• **本文抜粋**
::::::::::
今から二十年も前、特に青年らしい感傷に耽りがちであつた当時、私の通つて居た学校が、靖国神社の近くにあつた。それで招魂祭にはよく、時間の間を見ては、行き/\したものだ。今もあるやうに、其頃からあの馬場の北側には、猿芝居がかゝつてゐた。ある時這入つて見ると「葛の葉の子別れ」といふのをしてゐる。猿廻しが大した節廻しもなく、さうした場面の抒情的な地の文を謡ふに連れて、葛の葉狐に扮した猿が、右顧左眄の身ぶりをする。
::::::::::
• **一覧**

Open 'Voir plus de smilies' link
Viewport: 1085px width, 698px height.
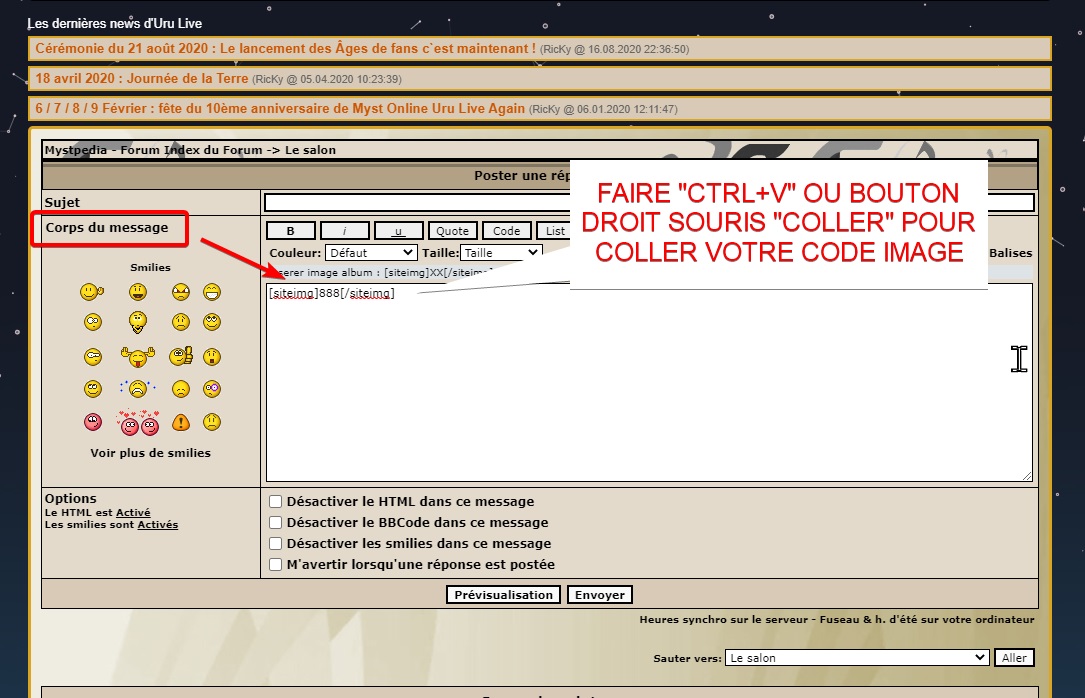pos(150,453)
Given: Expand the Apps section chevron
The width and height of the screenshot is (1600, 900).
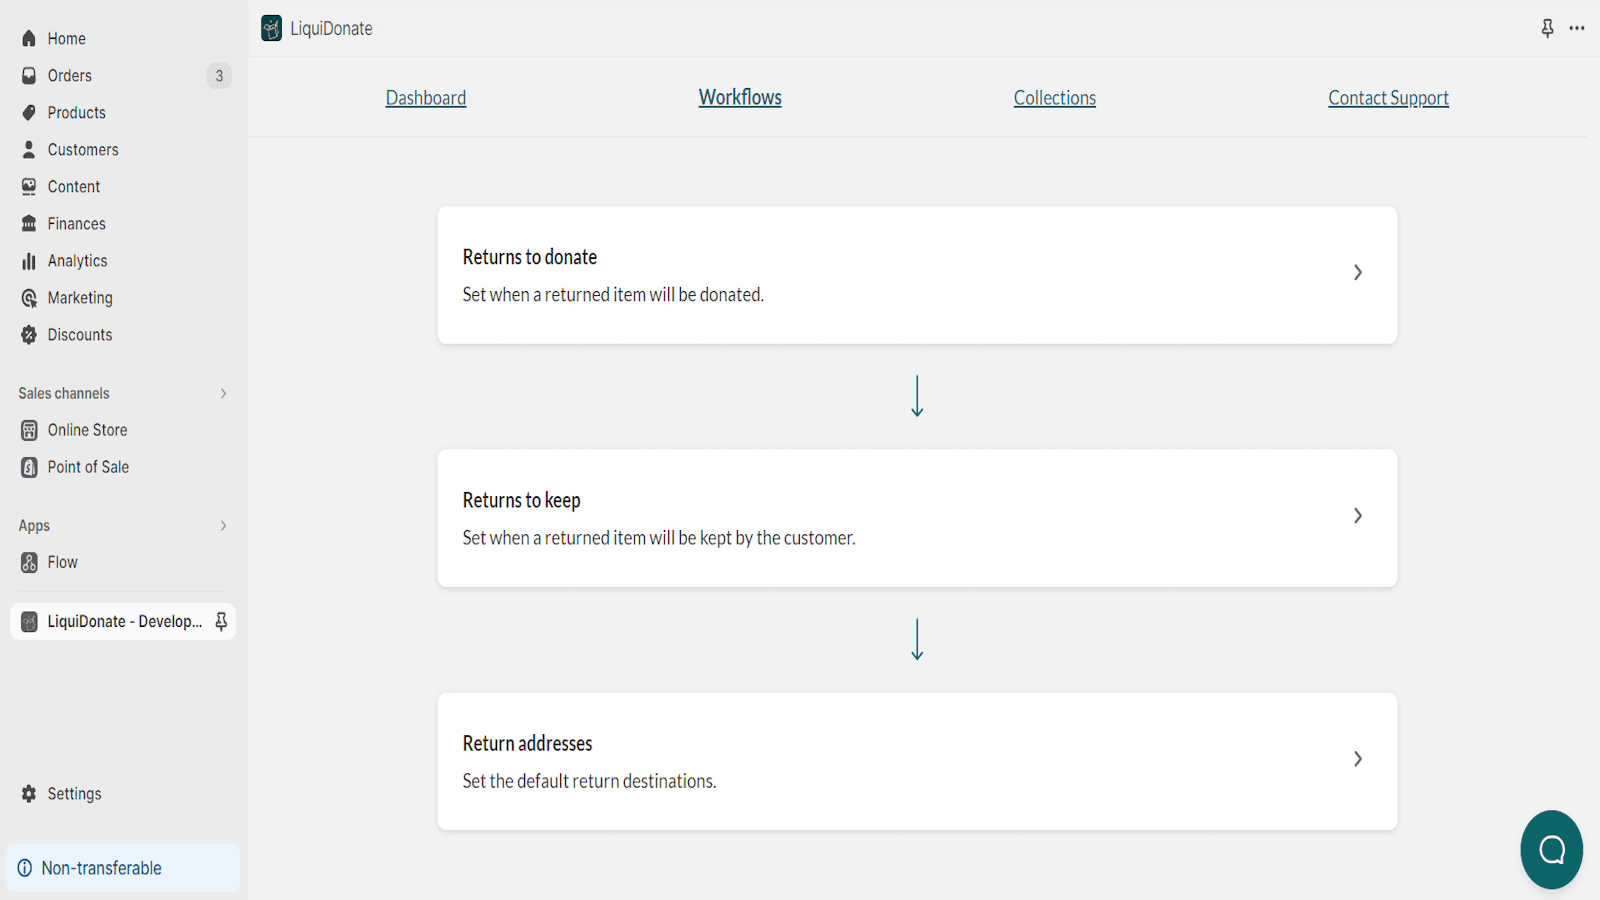Looking at the screenshot, I should click(223, 526).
::::::::::
• **課題**
1 – 猿芝居を回想する文章について、次の問いに答えよ。
(a) 当時、語り手の通っていた学校は何の近くにあったか。
(b) 猿芝居は馬場のどちら側にかかっていたか。
(c) 猿は何に扮していたか。
2 – 猿芝居を回想する文章の続きを、最後の文のあとから書け。

• **解答**
1 –
(a) 靖国神社の近くにあった。
(b) 馬場の北側にかかっていた。
(c) 葛の葉狐に扮していた。

2 –
「あちらを見ても山ばかり。こちらを見ても山ばかり。」何でもさういつた文句だつたと思ふ。猿曳き特有のあの陰惨な声が、若い感傷を誘うたことを、いまだに覚えてゐる。平野の中に横たはつてゐる丘陵の信太《シノダ》山。其を見馴れてゐる私どもにとつては、山又山の地方に流伝すれば、かうした妥当性も生じるものだといふ事が、始めて悟れた。個人の経験から言つても、それ以来、信太妻伝説の背景が、二様の妥当性の重ね写真になつて来たことは事実である。今人の信太妻に関した知識の全内容になつてゐるのは、竹田出雲の「蘆屋道満大内鑑」といふ浄瑠璃の中程の部分なのである。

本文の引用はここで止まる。